Mais pour cesser de parler de moi, et pour élargir le propos, je pose la question suivante : pourquoi est-ce que les psys versés dans l'atypie ne reconnaissent pas, d'entrée de jeu et pour balayer toutes les questions inutiles, une chose simple et fondamentale, pourtant largement démontrée par leurs modèles et surtout par l'anthropologie ? Ce qui compte pour l'humain, ce n'est pas le réel, mais la façon qu'il a de recouvrir le réel de croyances. Il est stérile, à mon sens, de vouloir tout débunker, tant qu'on n'aura pas révisé le plus fondamental : nos systèmes de croyance et de représentation. Ce qui, évidemment, est impossible ! Les croyances sont comme les affordances, c'est par elles que nous nous arrimons au réel. Révisez les croyances et les représentations, vous ne ferez que les remplacer par d'autres. Pourquoi ? Parce que le réel n'est représentable que par approximation. Lorsque je touche un objet, ce n'est pas l'objet que je ressens, mais ce que mon cerveau m'en renvoie ; et le cerveau est une machine qui fabrique des symboles, pas du réel.

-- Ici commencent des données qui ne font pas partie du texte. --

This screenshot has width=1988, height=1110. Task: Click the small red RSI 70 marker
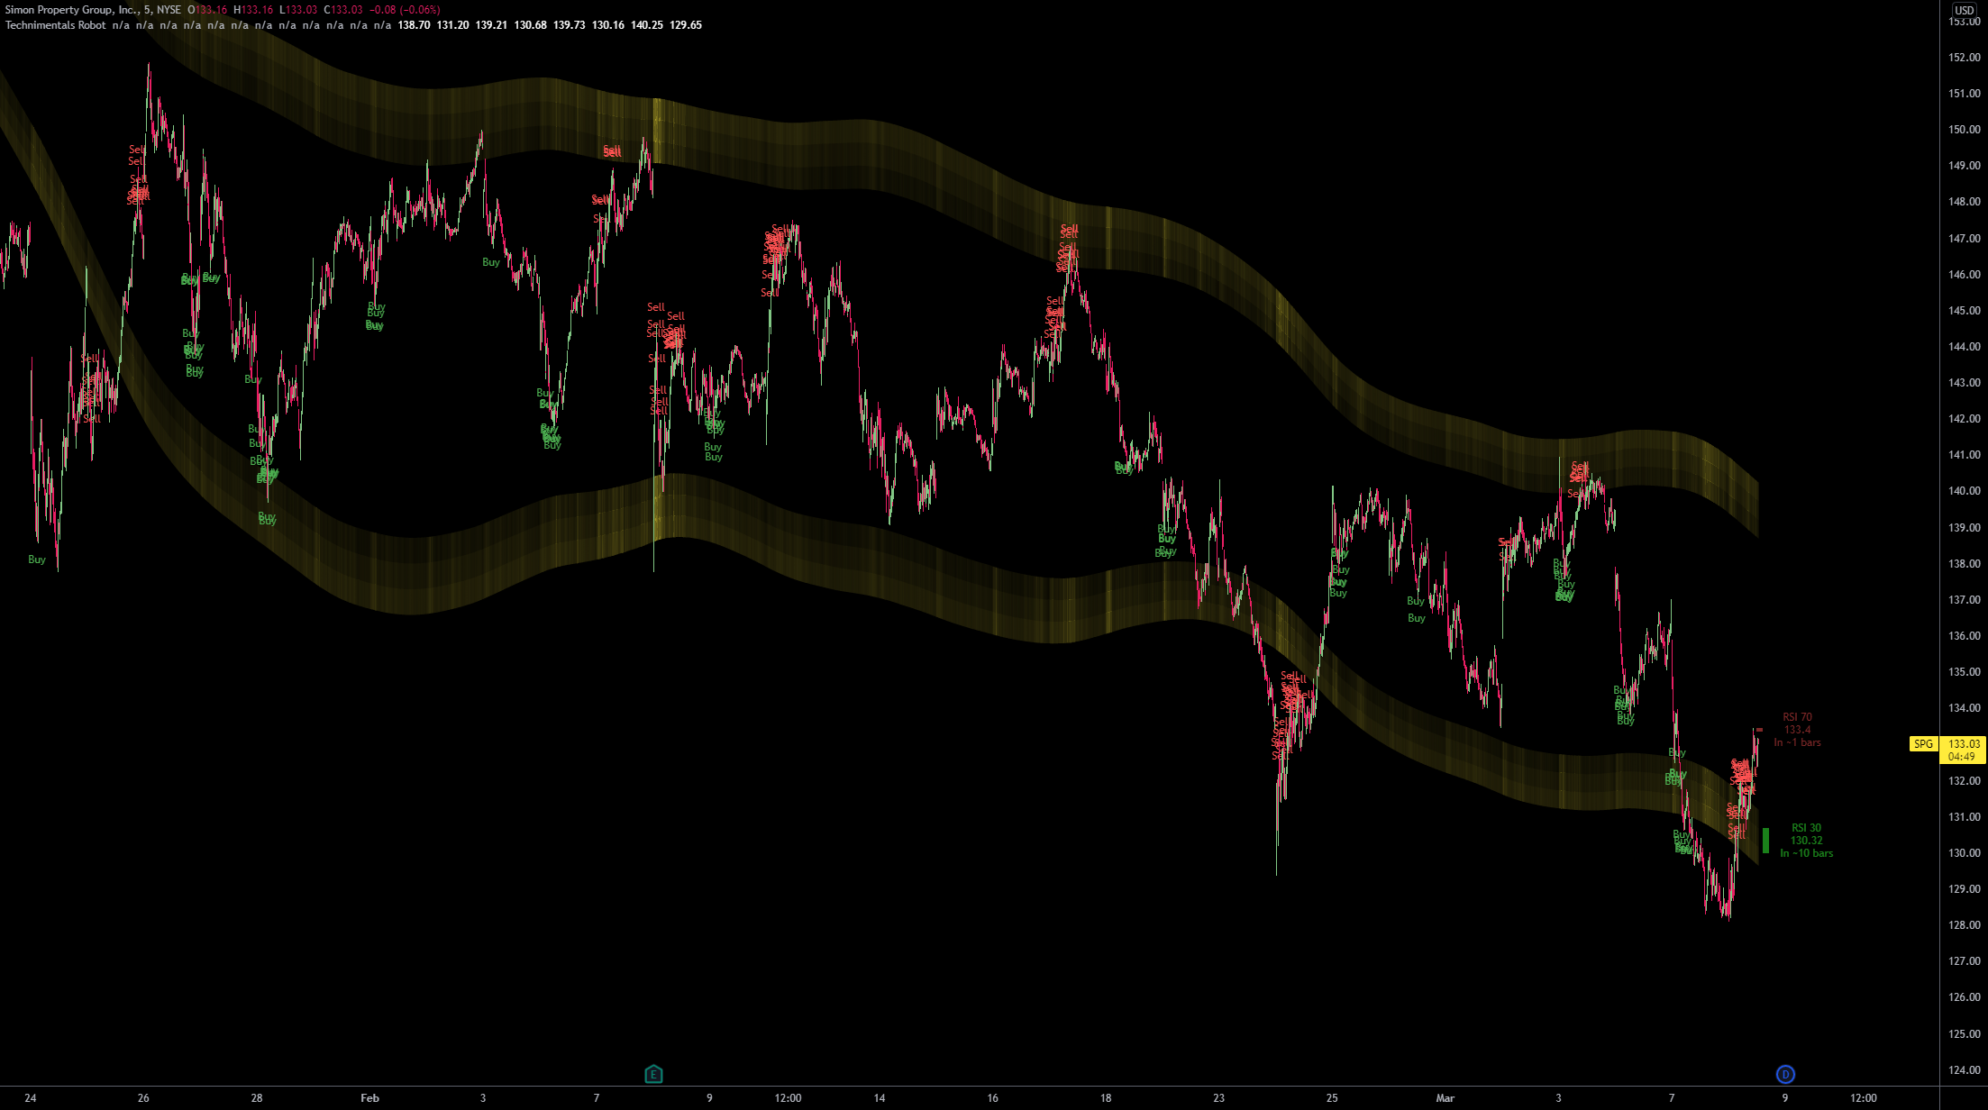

Enfin, je voudrais souligner le fait que je connais personnellement plusieurs psys qui sont parfaitement au courant des limites de leurs pratiques, de leurs théories, de leurs capacités et qui, en même temps, sont d'un secours réel et remarquable lorsqu'il s'agit d'accompagner les individus en difficulté, que ces individus soient HPI, en 2E ou pas.
Autre exemple, puisque la classe paysanne est citée dans cette vidéo. Une croyance, au XVIIe siècle, prétendait que seuls les intellectuels pouvaient être atteints de mélancolie ; jusqu'à ce qu'une épidémie de mélancolie touche les paysans, au XVIIIe siècle, lesquels déprimaient très sévèrement et refusaient de faire des enfants parce que le monde leur semblait trop douloureux à vivre. Combien d'autres exemples de ce type ? Et à quoi bon ? Il y a eu, il y a, et il y aura toujours des atypiques. Pour ma part, je regrette de ne pas être de ceux qui s'en portent très bien.
En tout cas, merci pour ce post qui me donne l'occasion de faire le point sur l'état de mes propres croyances.